Corruption of the Press
Decades before Chelsea Manning and TMZ, Solzhenitsyn lamented the dishonorable behavior of the Western media, from their enthusiasm for condemning their own country to their invasion of privacy: “Thus we may see terrorists heroized, or secret matters pertaining to the nation’s defense publicly revealed, or we may witness shameless intrusion into the privacy of well-known people according to the slogan ‘Everyone is entitled to know everything.’” Far greater in value, he said, “is the forfeited right of people not to know, not to have their divine souls stuffed with gossip, nonsense, vain talk. A person who works and leads a meaningful life has no need for this excessive and burdening flow of information.” Consider that he said this at least a decade before the advent of the Internet.
Campus Censorship
Even without any state censorship in the West, Solzhenitsyn observed, “fashionable trends of thought and ideas are fastidiously separated from those that are not fashionable, and the latter, without ever being forbidden have little chance of finding their way into periodicals or books or being heard in colleges. Your scholars are free in the legal sense, but they are hemmed in by the idols of the prevailing fad.” And these fads form “a sort of petrified armor around people’s minds, to such a degree that human voices from 17 countries of Eastern Europe and Eastern Asia cannot pierce it. It will only be broken by the inexorable crowbar of events.” In one observation, he’s taken account of the general failure in the West to perceive that communism would collapse in the late 1980s, and also of the character of Americans coming of age in the new millennium, so in thrall to the idols of political correctness today that they cannot bear to hear opposing views on campus and cannot grasp the nature of the freedoms that have been enshrined in their country’s founding charter.
Legalism
Solzhenitsyn did have praise for one aspect of the West: its legal system. “I have spent all my life under a Communist regime,” he said, “and I will tell you that a society without any objective legal scale is a terrible one indeed. But,” he added, “a society based on the letter of the law and never reaching any higher fails to take advantage of the full range of human possibilities.” While our laws protect the widest possible freedom, “society has turned out to have scarce defense against the abyss of human decadence, for example against the misuse of liberty for moral violence against young people, such as motion pictures full of pornography, crime, and horror. This is all considered to be part of freedom and to be counterbalanced, in theory, by the young people’s right not to look and not to accept.
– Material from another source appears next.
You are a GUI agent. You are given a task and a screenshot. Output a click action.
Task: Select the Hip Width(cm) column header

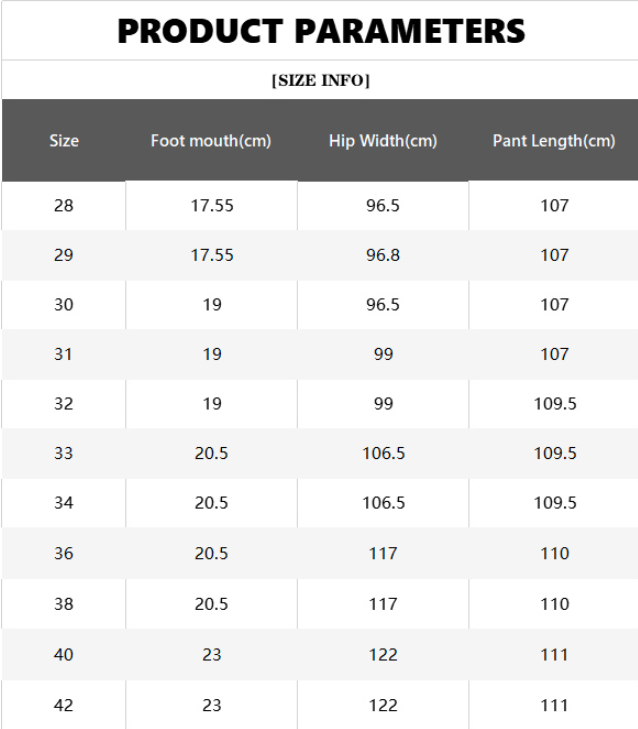click(x=383, y=141)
Life organized legalistically has thus shown its inability to defend itself against the corrosion of evil.”
Technology
Solzhenitsyn saw “telltale symptoms” of the effects on society of overdependence on technology. “The center of your democracy and of your culture is left without electric power for a few hours only, and all of a sudden crowds of American citizens start looting and creating havoc. The smooth surface film must be very thin, then,” covering an “unstable and unhealthy” social system. Today, of course, people cannot be separated from their phones for even a few minutes.
A Threatened Society
In a lecture full of striking pronouncements, this warning about the nature and quality of statesmanship stands out. The signs of a “threatened or perishing society,” Solzhenitsyn said, were two: “a decline of the arts [and] a lack of great statesmen. Indeed, sometimes the warnings are quite explicit and concrete.” There has not been a compelling artistic movement in the West in decades. And anyone looking for great statesmanship would be wise to avoid President Trump’s tweets.